I would like to know if what I'm saying is correct when I state the following: suppose $z = 4 - i$ and $w = 1 - i$ are two complex numbers, and say I want to adjoin them to $\mathbb{Q}$. The first thing I do is find irreducible polynomials with rational coefficients such that $z$ is a root of the first polynomial and $w$ is the root of the second polynomial respectively.
For $z$ I used the polynomial $(x - (4-i))(x - (4+i)) = x^2 - 8x + 17$. Now, I take the quotient of $\mathbb{Q}[x]$ over the ideal generated by this polynomial, and since it is irreducible in $\mathbb{Q}$, then the quotient ring is a field. By some theorem whose name I forgot, this field is isomorphic to $\mathbb{Q}(4 - i)$.

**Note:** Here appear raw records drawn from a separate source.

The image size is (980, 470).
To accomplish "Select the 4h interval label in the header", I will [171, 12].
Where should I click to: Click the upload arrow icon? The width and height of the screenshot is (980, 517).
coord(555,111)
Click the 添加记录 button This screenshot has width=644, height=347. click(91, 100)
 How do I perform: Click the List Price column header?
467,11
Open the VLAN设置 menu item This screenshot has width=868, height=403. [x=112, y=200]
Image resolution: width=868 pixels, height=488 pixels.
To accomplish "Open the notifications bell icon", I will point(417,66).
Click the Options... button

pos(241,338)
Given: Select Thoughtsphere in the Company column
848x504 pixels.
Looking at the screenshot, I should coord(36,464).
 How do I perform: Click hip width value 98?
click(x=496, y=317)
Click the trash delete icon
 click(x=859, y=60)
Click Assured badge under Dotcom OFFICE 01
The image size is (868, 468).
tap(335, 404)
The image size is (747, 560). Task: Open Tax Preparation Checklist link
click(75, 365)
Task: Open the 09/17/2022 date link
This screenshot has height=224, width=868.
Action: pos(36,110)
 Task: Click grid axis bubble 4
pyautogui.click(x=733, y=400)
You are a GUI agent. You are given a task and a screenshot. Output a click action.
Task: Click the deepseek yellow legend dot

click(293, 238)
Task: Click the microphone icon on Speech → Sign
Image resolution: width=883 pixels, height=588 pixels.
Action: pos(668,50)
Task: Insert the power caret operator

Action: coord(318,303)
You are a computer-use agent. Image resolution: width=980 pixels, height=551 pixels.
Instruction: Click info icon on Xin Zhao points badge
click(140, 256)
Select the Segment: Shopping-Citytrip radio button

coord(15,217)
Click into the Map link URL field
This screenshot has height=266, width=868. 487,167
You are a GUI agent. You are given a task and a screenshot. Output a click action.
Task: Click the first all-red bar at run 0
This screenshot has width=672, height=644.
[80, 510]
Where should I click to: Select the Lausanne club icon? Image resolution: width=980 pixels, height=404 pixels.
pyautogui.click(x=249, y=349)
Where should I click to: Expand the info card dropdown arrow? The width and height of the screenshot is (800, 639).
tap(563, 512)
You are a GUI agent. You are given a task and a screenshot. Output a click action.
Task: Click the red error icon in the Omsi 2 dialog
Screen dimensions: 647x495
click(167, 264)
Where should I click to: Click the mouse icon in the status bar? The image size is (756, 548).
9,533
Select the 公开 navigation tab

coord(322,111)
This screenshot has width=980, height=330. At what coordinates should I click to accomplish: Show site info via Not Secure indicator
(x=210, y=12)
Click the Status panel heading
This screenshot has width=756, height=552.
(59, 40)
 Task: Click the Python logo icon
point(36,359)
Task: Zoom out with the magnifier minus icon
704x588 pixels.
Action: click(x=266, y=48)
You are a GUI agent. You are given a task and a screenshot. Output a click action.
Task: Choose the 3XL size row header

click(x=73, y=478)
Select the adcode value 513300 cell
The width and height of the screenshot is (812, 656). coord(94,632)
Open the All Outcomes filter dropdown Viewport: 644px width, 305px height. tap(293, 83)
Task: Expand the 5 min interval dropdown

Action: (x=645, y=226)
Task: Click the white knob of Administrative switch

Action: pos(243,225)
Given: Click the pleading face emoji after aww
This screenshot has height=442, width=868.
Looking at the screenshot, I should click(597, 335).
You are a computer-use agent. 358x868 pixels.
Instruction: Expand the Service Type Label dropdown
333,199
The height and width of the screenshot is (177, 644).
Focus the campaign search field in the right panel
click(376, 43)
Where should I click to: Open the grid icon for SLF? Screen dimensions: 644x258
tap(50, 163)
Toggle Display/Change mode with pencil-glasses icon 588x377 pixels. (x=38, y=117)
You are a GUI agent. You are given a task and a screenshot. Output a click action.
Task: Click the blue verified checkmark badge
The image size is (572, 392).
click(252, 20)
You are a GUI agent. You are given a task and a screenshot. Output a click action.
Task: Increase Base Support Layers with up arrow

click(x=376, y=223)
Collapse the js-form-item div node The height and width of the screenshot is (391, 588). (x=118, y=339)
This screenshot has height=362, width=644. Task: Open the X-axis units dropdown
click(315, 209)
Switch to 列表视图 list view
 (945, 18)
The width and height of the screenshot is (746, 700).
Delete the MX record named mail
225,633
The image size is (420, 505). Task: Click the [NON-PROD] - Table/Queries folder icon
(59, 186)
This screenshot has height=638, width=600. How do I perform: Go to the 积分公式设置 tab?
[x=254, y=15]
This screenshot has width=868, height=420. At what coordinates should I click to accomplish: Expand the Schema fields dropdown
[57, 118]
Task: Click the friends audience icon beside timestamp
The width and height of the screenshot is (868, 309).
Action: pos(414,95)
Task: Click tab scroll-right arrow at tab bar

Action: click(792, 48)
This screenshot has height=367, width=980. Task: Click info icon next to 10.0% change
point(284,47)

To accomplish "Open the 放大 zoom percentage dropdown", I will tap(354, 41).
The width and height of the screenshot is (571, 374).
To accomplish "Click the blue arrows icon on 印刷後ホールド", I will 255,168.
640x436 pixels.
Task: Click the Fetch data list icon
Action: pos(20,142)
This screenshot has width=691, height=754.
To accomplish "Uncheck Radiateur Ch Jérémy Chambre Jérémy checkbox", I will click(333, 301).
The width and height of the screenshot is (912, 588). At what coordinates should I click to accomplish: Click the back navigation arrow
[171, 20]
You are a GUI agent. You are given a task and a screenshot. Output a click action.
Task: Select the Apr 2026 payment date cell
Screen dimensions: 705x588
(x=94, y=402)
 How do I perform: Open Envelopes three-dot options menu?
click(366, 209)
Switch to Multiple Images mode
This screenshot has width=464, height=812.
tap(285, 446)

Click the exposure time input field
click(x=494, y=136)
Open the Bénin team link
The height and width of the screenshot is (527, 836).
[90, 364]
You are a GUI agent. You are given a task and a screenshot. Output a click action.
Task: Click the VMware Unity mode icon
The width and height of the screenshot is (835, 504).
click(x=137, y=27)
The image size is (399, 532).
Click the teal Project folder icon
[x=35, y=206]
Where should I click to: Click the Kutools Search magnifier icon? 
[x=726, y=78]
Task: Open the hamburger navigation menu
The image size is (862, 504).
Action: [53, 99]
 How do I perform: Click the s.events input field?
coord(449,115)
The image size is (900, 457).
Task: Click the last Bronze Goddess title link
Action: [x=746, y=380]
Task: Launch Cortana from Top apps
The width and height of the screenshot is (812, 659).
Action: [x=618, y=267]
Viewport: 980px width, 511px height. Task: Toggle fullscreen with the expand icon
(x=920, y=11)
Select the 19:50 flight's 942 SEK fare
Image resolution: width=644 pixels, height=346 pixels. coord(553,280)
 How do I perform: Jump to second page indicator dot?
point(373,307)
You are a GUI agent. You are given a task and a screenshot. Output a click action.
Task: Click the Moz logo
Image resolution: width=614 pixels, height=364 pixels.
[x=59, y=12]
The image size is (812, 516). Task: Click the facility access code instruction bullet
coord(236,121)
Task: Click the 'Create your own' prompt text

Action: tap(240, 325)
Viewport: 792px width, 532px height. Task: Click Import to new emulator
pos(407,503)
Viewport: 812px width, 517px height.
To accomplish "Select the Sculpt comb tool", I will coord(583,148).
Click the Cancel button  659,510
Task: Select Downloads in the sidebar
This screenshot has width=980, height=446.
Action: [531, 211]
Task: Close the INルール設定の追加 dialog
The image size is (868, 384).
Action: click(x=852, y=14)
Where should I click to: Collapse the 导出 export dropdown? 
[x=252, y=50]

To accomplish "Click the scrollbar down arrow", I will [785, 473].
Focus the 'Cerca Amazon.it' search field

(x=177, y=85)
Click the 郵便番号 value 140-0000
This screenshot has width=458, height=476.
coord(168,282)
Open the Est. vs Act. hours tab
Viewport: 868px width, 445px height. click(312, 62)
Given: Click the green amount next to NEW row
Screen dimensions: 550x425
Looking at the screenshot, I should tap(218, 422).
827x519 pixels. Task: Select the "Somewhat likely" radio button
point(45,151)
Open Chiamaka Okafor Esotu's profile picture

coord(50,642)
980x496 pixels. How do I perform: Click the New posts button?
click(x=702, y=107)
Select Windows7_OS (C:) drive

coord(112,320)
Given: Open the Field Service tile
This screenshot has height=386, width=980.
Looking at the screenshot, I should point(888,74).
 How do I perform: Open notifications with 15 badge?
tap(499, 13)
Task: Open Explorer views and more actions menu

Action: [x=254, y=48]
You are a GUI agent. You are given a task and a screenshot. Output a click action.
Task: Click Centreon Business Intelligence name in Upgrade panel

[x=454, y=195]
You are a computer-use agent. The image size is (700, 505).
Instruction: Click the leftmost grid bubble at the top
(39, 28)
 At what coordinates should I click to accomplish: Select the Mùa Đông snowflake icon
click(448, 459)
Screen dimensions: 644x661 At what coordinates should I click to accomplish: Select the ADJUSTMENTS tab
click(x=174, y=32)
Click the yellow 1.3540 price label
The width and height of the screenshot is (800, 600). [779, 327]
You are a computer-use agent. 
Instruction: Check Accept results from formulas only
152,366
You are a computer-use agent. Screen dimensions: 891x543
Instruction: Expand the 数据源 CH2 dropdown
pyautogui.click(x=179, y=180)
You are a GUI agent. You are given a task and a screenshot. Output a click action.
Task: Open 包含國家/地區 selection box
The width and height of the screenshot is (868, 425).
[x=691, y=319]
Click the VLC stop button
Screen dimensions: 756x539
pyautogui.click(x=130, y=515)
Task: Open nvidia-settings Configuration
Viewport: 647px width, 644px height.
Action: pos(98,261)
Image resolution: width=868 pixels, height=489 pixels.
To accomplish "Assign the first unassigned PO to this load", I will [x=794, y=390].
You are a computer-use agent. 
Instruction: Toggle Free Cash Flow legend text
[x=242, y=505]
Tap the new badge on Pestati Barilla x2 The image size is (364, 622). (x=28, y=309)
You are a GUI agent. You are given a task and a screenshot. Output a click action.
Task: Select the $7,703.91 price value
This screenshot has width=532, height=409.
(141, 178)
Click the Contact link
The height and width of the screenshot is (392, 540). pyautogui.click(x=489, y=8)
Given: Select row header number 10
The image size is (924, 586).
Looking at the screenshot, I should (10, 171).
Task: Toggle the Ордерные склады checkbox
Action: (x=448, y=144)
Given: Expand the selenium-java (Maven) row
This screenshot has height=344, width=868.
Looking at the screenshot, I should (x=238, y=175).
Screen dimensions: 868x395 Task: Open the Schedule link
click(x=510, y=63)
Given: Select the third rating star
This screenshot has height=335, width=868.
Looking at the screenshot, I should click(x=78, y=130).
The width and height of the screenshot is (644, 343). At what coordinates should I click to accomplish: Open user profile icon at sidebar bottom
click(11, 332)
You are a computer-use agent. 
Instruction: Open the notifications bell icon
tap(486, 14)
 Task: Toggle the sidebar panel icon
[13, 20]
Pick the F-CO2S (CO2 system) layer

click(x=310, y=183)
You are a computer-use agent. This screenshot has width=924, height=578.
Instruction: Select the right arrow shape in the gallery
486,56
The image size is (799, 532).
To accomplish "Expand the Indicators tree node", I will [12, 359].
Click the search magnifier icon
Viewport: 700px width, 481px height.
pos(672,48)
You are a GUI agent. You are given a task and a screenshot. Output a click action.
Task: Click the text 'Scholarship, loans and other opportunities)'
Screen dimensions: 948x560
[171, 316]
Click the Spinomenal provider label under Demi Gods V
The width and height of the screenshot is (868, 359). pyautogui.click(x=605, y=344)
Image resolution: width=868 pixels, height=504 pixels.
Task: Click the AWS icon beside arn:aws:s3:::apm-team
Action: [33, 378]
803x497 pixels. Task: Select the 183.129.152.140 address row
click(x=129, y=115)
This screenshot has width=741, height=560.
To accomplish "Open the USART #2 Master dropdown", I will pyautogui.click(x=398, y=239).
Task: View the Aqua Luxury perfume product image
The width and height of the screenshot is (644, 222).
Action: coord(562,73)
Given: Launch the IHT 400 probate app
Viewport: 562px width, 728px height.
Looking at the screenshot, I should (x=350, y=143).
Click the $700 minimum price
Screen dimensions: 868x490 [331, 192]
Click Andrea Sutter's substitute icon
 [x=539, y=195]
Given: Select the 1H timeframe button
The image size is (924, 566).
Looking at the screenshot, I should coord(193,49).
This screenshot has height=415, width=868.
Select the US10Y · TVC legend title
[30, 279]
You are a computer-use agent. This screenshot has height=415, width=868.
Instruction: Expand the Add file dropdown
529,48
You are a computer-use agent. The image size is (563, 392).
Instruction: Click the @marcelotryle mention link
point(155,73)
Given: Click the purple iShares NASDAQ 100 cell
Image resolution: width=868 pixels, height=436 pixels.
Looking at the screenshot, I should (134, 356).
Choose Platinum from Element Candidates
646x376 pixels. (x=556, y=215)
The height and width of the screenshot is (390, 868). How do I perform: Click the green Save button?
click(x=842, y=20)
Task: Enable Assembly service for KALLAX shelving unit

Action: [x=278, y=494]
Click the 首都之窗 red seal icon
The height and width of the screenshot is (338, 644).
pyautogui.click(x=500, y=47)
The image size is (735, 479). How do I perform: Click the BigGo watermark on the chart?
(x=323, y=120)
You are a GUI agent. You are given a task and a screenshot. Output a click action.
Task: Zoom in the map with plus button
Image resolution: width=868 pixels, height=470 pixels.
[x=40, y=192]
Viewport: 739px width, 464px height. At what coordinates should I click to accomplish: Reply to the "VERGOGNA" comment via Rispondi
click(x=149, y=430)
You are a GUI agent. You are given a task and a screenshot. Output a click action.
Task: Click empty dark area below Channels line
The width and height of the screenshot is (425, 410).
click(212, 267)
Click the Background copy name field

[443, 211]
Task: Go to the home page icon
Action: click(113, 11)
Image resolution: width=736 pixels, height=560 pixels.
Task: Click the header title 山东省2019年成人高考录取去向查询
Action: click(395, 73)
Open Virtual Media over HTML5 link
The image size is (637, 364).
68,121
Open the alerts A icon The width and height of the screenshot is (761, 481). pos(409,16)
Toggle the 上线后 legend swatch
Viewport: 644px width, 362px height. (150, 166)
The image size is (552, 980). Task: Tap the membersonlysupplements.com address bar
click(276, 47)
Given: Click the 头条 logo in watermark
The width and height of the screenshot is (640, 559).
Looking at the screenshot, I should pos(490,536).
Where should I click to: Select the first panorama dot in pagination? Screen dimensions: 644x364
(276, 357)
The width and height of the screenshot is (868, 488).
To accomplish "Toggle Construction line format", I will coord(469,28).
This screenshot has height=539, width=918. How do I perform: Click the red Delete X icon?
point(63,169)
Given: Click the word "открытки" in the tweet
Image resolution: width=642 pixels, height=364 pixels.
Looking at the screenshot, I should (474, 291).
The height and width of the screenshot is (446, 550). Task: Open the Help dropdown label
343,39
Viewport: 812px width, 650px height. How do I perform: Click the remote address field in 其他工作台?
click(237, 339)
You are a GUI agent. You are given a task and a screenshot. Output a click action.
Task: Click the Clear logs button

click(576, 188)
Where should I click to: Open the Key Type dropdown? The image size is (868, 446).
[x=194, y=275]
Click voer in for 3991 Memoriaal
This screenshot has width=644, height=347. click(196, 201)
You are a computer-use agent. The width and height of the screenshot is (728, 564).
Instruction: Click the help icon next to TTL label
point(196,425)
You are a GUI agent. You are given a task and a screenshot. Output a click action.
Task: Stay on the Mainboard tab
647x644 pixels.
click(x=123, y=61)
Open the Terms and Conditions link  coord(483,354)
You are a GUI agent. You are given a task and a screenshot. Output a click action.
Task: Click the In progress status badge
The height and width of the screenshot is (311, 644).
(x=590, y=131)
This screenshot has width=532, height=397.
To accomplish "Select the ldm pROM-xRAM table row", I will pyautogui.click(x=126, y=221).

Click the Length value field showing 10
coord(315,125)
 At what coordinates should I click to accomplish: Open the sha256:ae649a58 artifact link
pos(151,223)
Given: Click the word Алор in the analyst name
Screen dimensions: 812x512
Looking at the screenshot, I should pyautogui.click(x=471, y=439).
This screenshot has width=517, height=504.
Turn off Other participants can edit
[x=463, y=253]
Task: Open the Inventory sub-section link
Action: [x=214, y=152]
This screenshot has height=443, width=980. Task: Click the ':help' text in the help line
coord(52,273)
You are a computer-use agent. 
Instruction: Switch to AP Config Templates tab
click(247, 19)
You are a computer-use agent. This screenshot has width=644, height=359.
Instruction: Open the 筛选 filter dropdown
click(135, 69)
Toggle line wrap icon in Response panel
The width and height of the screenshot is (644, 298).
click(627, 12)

So by the above construction, we can write the field $\mathbb{Q}(4 - i)$ in set notation like tihs:
$$ \mathbb{Q}(4 - i) = \{a + b(4 - i): a,b\in\mathbb{Q}\}$$
Now, suppose I want to do the same thing for $1 - i$; i.e I want to adjoin $1 - i$ to $\mathbb{Q}$. If I do the same thing with the polynomial $q = (x - (1 - i))(x - (1 + i))$, I will end up with the definition of $\mathbb{Q}(1 - i)$ in set notation like this:
$$ \mathbb{Q}(1 - i) = \{a + b(1 - i): a, b\in\mathbb{Q}\}$$
Now, I have two questions. Are the above two constructions I did correct? Can I just use any arbitrary polynomial with $4 - i$ as a root that is irreducible over $\mathbb{Q}$? Also, if I am correct, am I also correct in saying that the above two fields are isomorphic? They look pretty much the same after expanding out the terms.
Thanks!
If you take the adjoined elements form $\mathbf C$ (or any algebraically closed field containing $\mathbf Q$), your fields are are both equal (not only isomorphic) to $\mathbf Q(i)$ since, say, $\mathrm i=4-(4-\mathrm i)$.
Of course if you make an abstract construction, they're only isomorphic: $\mathbf Q[x]/(x^2-8x+17)$ vs $\mathbf Q[x]/(x^2+1)$.